What is the impact of large GIF file sizes in marketing emails on deliverability and user experience?
Summary
What email marketers say11Marketer opinions
Email marketer from Reddit shares that slow-loading GIFs can frustrate recipients, leading them to abandon the email. Optimizing GIFs for faster loading times is crucial to maintain engagement.
Email marketer from Litmus explains that excessively large email sizes, often due to unoptimized GIFs, can impact deliverability. Some email clients may clip messages exceeding certain size limits, potentially hiding crucial content or calls to action.
Email marketer from Sendinblue shares that large images and GIFs are one of the main reasons why emails don't load quickly. Optimizing images is critical for improving the user experience.
Email marketer from Hubspot explains that using compression tools can significantly reduce GIF file sizes without noticeably impacting quality, ensuring faster loading times and improved user experience.
Email marketer from Email on Acid shares that large GIF file sizes can lead to slow loading times, especially on mobile devices. They suggest limiting colors, reducing dimensions, and optimizing the number of frames to reduce file size without sacrificing visual quality.
Email marketer from Email Geeks shares that HBO Max regularly sends emails with GIFs exceeding 5MB, suggesting that it's reasonable to expand the image size limit while keeping the audience in mind.
Email marketer from Neil Patel's blog explains that optimizing images, including GIFs, is crucial for email loading speed. Large files increase loading times, leading to poor user experience and potential abandonment. Compressing GIFs without significant quality loss is recommended.
Email marketer from StackOverflow explains that reducing the number of colors, limiting the frame rate, and cropping unnecessary areas can significantly reduce GIF file sizes, improving loading times.

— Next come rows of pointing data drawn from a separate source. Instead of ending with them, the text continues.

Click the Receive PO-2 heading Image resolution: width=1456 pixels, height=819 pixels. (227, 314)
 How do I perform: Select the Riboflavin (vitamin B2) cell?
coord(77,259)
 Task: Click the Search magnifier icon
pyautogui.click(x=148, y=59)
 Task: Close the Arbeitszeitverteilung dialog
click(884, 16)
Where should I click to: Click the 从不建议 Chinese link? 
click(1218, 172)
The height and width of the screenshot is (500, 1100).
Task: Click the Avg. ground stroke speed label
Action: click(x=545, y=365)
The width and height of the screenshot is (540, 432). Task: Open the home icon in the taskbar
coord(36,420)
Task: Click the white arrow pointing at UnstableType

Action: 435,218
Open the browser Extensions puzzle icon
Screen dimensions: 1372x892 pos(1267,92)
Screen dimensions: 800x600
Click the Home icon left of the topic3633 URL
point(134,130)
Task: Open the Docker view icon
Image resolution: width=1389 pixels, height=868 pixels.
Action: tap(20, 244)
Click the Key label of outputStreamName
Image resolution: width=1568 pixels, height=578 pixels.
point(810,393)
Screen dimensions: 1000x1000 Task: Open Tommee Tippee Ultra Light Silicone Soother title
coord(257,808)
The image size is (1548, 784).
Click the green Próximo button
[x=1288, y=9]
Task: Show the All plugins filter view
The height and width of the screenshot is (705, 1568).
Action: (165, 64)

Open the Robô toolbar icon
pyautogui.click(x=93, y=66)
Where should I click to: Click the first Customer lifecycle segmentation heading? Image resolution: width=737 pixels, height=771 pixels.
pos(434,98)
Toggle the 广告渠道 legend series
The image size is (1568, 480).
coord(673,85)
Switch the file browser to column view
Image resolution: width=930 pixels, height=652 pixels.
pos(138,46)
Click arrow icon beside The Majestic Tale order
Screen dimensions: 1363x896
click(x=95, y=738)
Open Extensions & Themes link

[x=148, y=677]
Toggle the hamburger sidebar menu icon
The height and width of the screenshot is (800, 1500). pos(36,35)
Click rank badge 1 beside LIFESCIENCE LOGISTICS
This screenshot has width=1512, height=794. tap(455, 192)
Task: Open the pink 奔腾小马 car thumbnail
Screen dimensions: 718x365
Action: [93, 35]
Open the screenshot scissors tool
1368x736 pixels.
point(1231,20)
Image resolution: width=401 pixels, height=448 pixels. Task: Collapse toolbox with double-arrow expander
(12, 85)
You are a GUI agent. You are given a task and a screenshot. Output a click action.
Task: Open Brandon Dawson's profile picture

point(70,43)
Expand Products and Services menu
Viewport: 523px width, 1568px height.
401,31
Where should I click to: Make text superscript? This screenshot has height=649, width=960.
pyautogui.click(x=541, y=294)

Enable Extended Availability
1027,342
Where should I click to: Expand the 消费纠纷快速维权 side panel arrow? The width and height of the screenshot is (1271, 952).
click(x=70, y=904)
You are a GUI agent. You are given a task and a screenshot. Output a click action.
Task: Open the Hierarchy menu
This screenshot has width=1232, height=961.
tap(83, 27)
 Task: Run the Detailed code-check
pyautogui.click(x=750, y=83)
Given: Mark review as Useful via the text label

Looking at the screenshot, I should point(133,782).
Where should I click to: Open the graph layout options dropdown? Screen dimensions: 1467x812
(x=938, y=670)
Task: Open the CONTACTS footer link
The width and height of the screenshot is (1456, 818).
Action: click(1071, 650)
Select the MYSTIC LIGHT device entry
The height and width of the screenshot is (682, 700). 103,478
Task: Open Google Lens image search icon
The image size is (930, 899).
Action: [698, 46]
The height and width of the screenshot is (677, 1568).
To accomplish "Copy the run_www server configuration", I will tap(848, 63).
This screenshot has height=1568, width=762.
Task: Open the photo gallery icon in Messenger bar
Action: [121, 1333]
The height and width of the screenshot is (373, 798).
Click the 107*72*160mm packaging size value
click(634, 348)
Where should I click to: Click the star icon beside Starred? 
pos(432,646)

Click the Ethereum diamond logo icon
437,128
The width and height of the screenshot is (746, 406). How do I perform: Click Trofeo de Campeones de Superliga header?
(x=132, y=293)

Email marketer from ActiveCampaign shares that the key is to create emails that load quickly and display properly, no matter what size screen your recipient views it on. Optimizing images is a key part of the mobile-first design process.
Email marketer from GIPHY shares that using a limited color palette and ensuring efficient compression helps in creating GIFs suitable for email marketing, balancing visual appeal with file size limitations.
Email marketer from Email Geeks shares that the suitability of heavy GIFs depends on the audience. Animated GIFs might not perform well with B2B audiences, and there are accessibility issues with image-laden messages.
What the experts say2Expert opinions
Expert from Email Geeks explains that if the image is loaded through `img src`, the image size has zero impact on deliverability, assuming the CDN platform has a good reputation. The only piece inside the email is the link.
Expert from Word to the Wise shares that image sizes, especially background images and GIFs, are a common culprit for increased email size. She notes that some programs, like AOL, have a limit of around 35k, so going over that is a guaranteed ticket to the spam folder. She also shares that some mobile users still have metered data, so the bandwidth of your images is a cost to your recipients.
What the documentation says4Technical articles
Documentation from Campaign Monitor explains that large GIF files contribute to increased email size, which can negatively impact open rates and conversions. Reducing the complexity and size of GIFs is suggested for better performance.
Documentation from Mailchimp shares that while there isn't a strict image size limit, overall email size should be kept low for optimal deliverability. Optimizing GIFs is crucial for balancing visual appeal with email performance.
Documentation from Google explains that while Gmail doesn't explicitly block large emails based solely on image size, exceeding overall message size limits can cause delivery issues. Optimizing images and GIFs ensures better compatibility and user experience.
Documentation from Microsoft shares that Outlook has message size limits that include images. Exceeding these limits can result in delivery failure. Compressing GIFs and other images is recommended to stay within acceptable size ranges.